Fix my Prison Architect!

Some of us may be familiar with the joys (and pitfalls) of playing alpha/beta games and with the popularity of Steam's Greenlight program ( there is a lot of fun and choice to be had for the casual gamer. One little gem in particular I have found engrossing is Prison Architect by Introversion Software. This top down simcity-esque time vampire has come a long way since it was first offered on steam. The only real gripe is this game bogs down even on the most serious of gaming rigs.
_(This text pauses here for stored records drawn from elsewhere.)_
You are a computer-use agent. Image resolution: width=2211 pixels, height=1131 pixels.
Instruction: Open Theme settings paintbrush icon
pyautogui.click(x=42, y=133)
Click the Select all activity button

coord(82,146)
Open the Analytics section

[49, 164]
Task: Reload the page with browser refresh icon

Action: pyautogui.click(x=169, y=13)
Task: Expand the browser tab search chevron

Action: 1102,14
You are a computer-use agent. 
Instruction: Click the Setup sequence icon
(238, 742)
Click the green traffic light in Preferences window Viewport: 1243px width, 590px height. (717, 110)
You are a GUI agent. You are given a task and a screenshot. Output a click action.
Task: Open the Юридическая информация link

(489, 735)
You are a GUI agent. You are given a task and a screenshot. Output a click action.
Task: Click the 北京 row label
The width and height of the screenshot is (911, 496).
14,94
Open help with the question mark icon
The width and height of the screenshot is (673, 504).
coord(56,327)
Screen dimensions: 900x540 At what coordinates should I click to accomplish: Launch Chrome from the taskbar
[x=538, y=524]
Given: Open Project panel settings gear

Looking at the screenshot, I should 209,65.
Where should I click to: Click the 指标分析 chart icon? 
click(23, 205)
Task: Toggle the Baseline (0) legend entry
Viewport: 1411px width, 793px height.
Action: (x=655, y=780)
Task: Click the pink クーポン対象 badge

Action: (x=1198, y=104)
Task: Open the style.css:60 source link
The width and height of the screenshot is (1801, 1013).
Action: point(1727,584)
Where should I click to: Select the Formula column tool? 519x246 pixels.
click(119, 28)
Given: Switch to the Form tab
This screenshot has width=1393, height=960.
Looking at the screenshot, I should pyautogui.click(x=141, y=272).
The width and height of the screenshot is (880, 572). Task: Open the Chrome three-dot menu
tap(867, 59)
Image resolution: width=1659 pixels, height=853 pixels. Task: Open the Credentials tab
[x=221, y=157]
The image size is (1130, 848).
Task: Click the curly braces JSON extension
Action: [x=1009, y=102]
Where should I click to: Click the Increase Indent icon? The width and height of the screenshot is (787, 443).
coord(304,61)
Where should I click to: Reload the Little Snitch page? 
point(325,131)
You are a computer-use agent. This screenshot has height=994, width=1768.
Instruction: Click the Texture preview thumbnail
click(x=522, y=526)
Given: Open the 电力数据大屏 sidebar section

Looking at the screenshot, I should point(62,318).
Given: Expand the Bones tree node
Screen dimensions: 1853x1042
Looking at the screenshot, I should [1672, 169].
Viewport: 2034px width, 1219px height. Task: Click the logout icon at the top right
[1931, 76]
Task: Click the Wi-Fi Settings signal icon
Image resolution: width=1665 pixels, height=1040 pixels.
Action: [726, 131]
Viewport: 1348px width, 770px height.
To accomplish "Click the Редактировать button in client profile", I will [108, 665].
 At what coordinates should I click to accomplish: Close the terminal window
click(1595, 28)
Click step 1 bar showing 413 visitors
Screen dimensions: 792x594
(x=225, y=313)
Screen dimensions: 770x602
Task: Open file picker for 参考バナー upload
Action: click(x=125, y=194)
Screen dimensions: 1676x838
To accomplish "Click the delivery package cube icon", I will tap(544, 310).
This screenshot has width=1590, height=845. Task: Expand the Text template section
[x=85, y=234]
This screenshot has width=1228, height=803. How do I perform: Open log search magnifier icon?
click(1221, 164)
This little slice of penal simulation will have you designing a prison from top to bottom, hiring and assigning staff to offices or patrols, managing everything down to the quality of variety of meals you provide for your prison population, even running a shakedown to find tunnels and contraband our little criminals have stowed away. So what could be more fun? A game that doesn't turn into a slide show of lag after a few hours of building would be a nice start.

The devs are working hard on fixing the problem but aint' nobody got time for that! It all boils down to too many processes. Too many jobs queued and too many objects in game being interacted with at the same time. So I have some tips to help keep down the "lag" and maximize your gaming fun! The game is still in Alpha, but that's no reason not to enjoy this special little sandbox in the meantime. If you have already played and built yourself into a 56k slideshow or simply want to give it a try here are some tips to get the most out of the experience:

  1. Don't expect this game to be fully functional. We need to set our expectations low on this one for now. There are some limitations to how the game handles memory. Four quad core CPUs and 16GB of ram isn't going to do you any good (for now). This limitation is on the radar of the devs but lately we have seen a lot of content added rather than performance enhancements. Rather than fight this limitation, we must embrace it or face electronic prison purgatory.
  2. Plan for a compact prison. This quickest way to sedate your game into unplayable levels is to build too big. Yes you can buy adjacent plots and you can start with a large prison plot and have huge swaths of land but if you actually want to play your prison and not just get an single frame every two or three seconds we need to plan small. Keep it inside the confines of a single large plot or a small plot that's only been expanded 2 times.
  3. Maximize your staff. Nothing like seeing 6 guards all sitting around the yard comparing night sticks when there is a riot about to kick off in your showers. Build out your bureaucracy so you can set deployments early. Small circular deployment routes with a single guard assigned can cover a big area and keep prisoners suppressed. Deploying guards to "areas" is much less effecent and more likely to have multiple guards hanging out with their pepper spray out.
  4. Get rid of bottlenecks. Nothing pisses off a prisoner or slows down the game engine like trying to cram 200 hungry felons thru a single door way (if you are properly using metal detectors) when it's chow time. Keep the prisoner access paths double wide and funnel your prisoners down with walls when going between buildings and outside. The large prison door is there for a reason.
  5. Be patience with building. Want to add a new wing? Got 25 workers sitting around ready to raise a cantina? Not so fast. Build small, keep your "To Do" list down, and leave the internal decoration for after you have the walls and doors up. Many of the bugs I find end up being because the walls have not been completed before adding a prison door. Keeping projects to smaller steps and limiting how many jobs you have in your queue will ensure you can continue to enjoy the game while your prison is built.

Ultimately it will be up to the Devs to clean up the performance issues but with a little patience and some planning you can have a large prison you can actually enjoy.